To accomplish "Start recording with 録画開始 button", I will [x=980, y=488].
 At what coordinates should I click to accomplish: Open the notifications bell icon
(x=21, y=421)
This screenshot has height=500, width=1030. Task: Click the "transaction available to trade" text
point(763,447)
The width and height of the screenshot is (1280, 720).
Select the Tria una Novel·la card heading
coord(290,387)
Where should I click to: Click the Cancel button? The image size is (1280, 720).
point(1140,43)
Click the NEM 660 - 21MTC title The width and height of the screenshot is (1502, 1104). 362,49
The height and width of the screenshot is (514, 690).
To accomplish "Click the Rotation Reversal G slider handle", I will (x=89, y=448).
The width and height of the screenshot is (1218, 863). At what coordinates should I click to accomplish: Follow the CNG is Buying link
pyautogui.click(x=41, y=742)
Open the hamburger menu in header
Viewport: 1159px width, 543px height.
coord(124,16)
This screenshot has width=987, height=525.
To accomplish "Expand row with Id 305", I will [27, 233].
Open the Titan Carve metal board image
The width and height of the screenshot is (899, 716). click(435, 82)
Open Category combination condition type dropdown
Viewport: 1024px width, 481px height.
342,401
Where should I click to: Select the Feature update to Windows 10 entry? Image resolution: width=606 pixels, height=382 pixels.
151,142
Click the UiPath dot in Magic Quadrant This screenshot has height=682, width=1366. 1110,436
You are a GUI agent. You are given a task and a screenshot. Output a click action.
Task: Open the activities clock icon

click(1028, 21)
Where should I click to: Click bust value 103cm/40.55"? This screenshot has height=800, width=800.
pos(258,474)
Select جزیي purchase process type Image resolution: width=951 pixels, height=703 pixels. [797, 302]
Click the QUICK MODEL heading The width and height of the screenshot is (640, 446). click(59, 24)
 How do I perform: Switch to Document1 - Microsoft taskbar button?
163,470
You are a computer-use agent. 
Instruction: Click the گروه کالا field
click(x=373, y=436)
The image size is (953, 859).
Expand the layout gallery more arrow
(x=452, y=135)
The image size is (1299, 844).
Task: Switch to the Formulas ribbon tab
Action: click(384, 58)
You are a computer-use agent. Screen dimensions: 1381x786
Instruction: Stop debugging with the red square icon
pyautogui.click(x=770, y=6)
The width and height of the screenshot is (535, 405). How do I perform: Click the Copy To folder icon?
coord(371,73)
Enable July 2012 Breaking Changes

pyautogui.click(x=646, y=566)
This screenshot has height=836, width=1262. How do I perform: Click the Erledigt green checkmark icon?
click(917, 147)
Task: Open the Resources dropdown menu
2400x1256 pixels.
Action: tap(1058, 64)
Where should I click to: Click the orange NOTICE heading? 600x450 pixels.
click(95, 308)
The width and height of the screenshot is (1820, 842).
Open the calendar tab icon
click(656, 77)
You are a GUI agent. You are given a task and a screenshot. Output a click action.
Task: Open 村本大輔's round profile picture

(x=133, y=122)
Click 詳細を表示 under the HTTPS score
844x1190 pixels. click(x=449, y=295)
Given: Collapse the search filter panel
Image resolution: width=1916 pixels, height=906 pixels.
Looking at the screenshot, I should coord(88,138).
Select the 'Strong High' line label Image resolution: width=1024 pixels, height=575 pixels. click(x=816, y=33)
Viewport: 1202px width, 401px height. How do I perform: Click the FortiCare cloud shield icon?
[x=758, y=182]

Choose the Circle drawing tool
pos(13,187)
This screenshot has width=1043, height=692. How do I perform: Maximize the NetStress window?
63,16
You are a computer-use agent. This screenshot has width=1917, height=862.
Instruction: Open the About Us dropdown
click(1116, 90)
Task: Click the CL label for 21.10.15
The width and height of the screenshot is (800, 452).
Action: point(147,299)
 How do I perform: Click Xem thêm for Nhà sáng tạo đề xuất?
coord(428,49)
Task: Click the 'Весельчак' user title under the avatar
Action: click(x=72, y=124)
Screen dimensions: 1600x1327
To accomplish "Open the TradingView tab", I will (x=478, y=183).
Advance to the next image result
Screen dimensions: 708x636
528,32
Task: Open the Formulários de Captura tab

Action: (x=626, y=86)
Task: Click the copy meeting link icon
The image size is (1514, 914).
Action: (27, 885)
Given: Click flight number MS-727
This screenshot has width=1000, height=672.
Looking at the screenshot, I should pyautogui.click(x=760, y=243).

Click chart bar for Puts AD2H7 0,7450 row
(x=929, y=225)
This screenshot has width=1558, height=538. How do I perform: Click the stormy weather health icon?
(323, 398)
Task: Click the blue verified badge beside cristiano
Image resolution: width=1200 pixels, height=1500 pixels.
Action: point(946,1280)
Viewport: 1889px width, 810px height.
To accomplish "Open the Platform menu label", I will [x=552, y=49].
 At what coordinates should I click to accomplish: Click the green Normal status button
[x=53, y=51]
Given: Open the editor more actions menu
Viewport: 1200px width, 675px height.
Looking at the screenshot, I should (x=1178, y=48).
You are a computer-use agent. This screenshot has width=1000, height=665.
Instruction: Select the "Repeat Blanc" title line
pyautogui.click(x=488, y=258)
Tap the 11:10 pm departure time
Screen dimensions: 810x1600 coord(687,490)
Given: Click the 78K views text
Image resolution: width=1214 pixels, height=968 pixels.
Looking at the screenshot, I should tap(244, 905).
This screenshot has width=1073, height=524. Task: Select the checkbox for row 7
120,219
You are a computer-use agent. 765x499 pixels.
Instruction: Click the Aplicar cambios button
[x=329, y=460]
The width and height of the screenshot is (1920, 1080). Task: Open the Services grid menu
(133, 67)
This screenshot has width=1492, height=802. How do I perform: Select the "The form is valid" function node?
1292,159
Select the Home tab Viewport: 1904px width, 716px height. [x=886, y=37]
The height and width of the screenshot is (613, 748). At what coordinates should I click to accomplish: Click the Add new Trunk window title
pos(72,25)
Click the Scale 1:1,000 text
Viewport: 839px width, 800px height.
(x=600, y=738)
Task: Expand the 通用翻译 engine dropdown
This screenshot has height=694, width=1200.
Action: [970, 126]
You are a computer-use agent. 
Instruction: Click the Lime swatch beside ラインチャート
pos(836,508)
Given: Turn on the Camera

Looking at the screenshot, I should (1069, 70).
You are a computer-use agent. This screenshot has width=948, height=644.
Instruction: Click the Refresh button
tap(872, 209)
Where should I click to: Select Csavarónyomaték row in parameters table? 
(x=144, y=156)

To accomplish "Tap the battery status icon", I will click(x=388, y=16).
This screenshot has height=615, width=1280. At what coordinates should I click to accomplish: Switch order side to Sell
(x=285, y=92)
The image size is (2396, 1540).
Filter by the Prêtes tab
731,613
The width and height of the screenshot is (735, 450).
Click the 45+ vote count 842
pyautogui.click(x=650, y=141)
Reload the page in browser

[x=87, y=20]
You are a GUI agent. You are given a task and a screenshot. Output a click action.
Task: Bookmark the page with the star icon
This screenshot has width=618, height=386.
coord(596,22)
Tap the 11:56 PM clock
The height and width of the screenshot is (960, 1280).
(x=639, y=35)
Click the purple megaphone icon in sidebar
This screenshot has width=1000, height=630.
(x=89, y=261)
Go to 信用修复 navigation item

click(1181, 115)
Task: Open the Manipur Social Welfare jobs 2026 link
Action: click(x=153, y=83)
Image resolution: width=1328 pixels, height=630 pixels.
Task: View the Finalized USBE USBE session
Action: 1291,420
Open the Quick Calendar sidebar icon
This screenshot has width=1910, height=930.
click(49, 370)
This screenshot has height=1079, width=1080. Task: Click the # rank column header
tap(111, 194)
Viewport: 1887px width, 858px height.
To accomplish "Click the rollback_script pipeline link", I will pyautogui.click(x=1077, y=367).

***

DESCRIPTION OF THE TASK:
In the records above, how many lines contain the word "type"? State only the number.

FINAL ANSWER:
2